-- Page excerpt follows --

I’m sorry you’re going through this and hope everything gets better.
Post # 27
OP listen to this. For your safety get a restraining order.
I’m so sorry for what you went through. I’m glad you took action against that dirtbag, that was very brave of you. Now for your SO, he is being a completely irrational and manipulative. I know you are hurting right now but you can see he has no right to feel this way towards you right? You were a victim and your SO is just criminlizing you for something that happened way before him. Not to mention you were in an abusive relationship and instead of trying to console you he is blaming you for having to “share you.” Which he isn’t sharing you. If a man in the street checks you out are you to blame for that too?
I hope you feel better and stay safe 🙂
ETA: Just saw your update I’m glad there’s a retraint order.
Post # 28
i feel drained. im crying. i was not expecting ths call tonight. when will this mess end?
it just feels too ironic for this to happen. my bfs breakdown saturday now this whole ex situation today.
am i ever going to be happy? all i want in life is to be happy. im your everyday average girl who wants to be married. im such a believer in love, yet bad things always happen to me im always having a roadblock.
you guys have been so nice to me. i cant thank you all enough. you dont know how much you brighten my spirits up..complete strangers taking their time to write. people who are actually caring about me.

-- Page excerpt concluded --
-- Given entries follows --

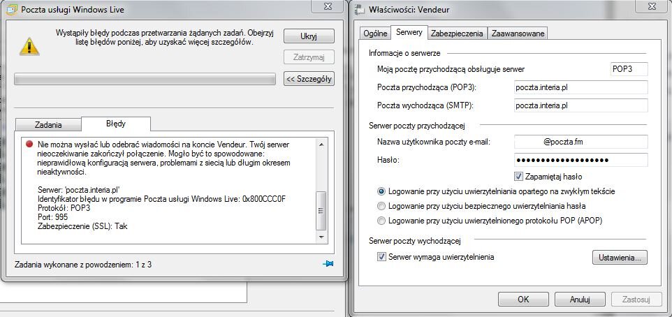The height and width of the screenshot is (317, 672).
Task: Switch to the Zadania tab
Action: point(48,124)
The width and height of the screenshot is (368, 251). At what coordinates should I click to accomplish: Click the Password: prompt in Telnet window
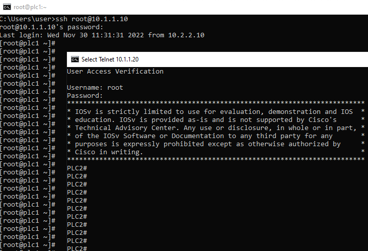click(x=85, y=96)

-- Given entries concluded --

In the forum excerpt, on what day did the boyfriend of the Post # 28 writer have his breakdown?

Saturday